> [Requirement]
Please move every row below into your answer, keeping each line including the requests, and add -19 to every coordinate number in the answers. Leave the pictures out.

> [Raw records]
# # # # #

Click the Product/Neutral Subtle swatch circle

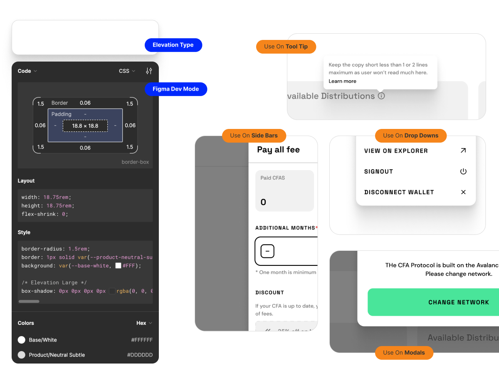22,355
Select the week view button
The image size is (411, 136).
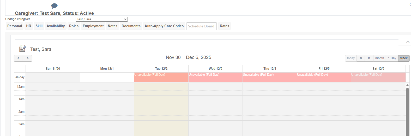pos(404,58)
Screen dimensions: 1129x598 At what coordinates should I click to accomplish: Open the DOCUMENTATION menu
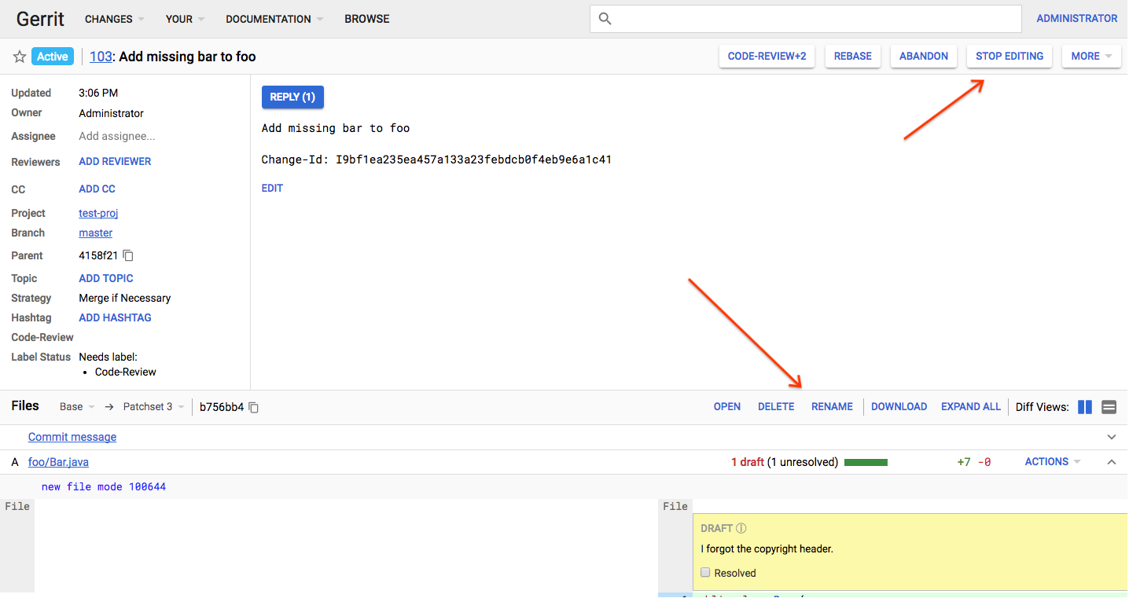point(274,19)
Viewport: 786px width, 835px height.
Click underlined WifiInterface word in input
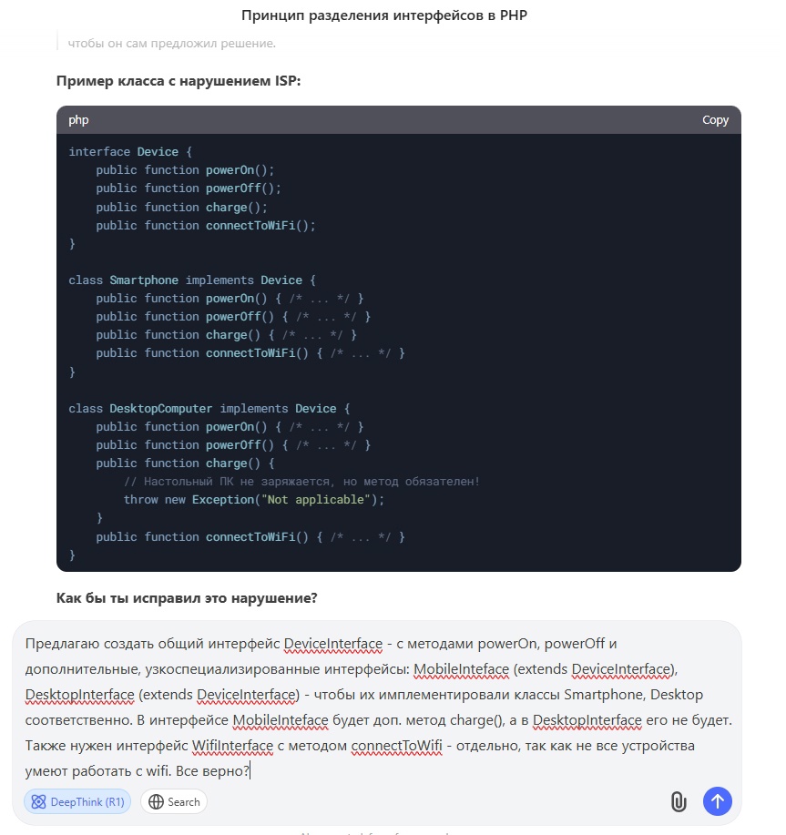(x=232, y=746)
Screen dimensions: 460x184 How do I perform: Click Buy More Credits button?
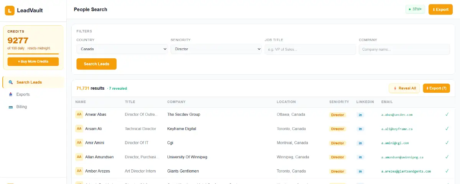pos(33,61)
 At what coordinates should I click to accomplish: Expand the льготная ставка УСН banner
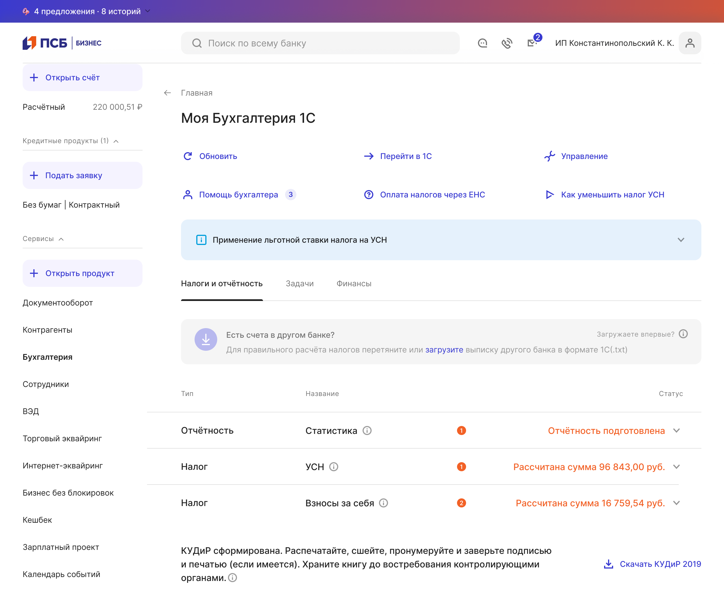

# # # # #

> [Solution to this problem]
Click the Product/Neutral Subtle swatch circle

3,336
Select the week view button
The image size is (411, 136).
pos(385,39)
Screen dimensions: 1129x598 At what coordinates should I click to accomplish: Open the DOCUMENTATION menu
point(255,0)
Viewport: 786px width, 835px height.
Click underlined WifiInterface word in input
(x=213, y=727)
Screen dimensions: 460x184 How do I perform: Click Buy More Credits button?
pos(14,42)
 At what coordinates should I click to accomplish: Expand the льготная ставка УСН banner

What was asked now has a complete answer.